Avatar by James Horner (Review)

So, does James Horner’s score live up to the images in James Cameron’s film? You bet! James Horner is a fantastic talent and I’m glad Avatar was able to bring him out of this slumber he’s been in for the past couple years.

Avatar is such a grandiose and melodramatic story that it of course was going to require an epic sound to carry it. It takes a while before it hits the ground running but once it does it carries you through romance, tragedy and inspiration. The score has an overall mood and quality that calls on the native american culture and sounds for obvious reasons. Horner uses vocals beautifully. A small chorus for the live renewing sections of the score that bring on a feel of tremendous beauty and lets the story sore. For the tragic parts of the film he utilizes a heart-wrenching solo vocal accompanied by his 4-note “danger motif” that is his signature in almost every score.

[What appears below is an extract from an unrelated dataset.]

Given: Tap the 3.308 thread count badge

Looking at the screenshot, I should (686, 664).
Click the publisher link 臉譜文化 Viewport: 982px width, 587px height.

The question for Horner was how was he going to score such an overused story to make it feel fresh and new. I mean, we can all agree that the story in Avatar is nothing new here (Dances With Wolves, The New World, The Last Samurai, Ferngully, etc). Hell, even the love story in Titanic can be compared to it. The romance of the score lies within the heart of the film. Horner fans will instantly pick up sounds and arrangements that call back to his work on Braveheart and Titanic. Horner uses synths and electronics more so in this section of the score than anywhere else.

The last third of the score is where all the action music lies. Now, this is where I was taken by surprise. Maybe in a good way or a bad way. I haven’t really decided yet. All the action cues in the score to me feel uninspired mostly because they follow the Hans Zimmer style in such obvious places. Most of it sounds like a hybrid between Zimmer and Steve Jablonsky. So much of it reminded me of the score to Gladiator and in some instances Transformers. Don’t believe me? Listen to “Gathering all the Na'vi clans for battle” from Avatar and immediately listen to “The Might Of Rome” from the Gladiator score. While the score works to tremendous success I was hoping for a little more “Horner” in the arrangements. One last weakness to the score is the lack of a strong central theme. There is one and it’s best heard at 3:45 into the track “Gathering all the Na'vi clans for battle”, but it lacks a commanding presence.

Is this score a masterpiece? No. Is it highly effective, emotional and entertaining? Absolutely. I still think The Perfect Storm is my favorite Horner score if anyone wants to know what standard I’m holding his work to. Avatar is an exciting romantic epic melodrama that will not disappoint. The film however will mostly be remembered by audiences for its breathtaking visuals rather than its story. James Horner’s score carries this film without a doubt but in this case is only as good as the film can be, which is really good but it’s no masterpiece.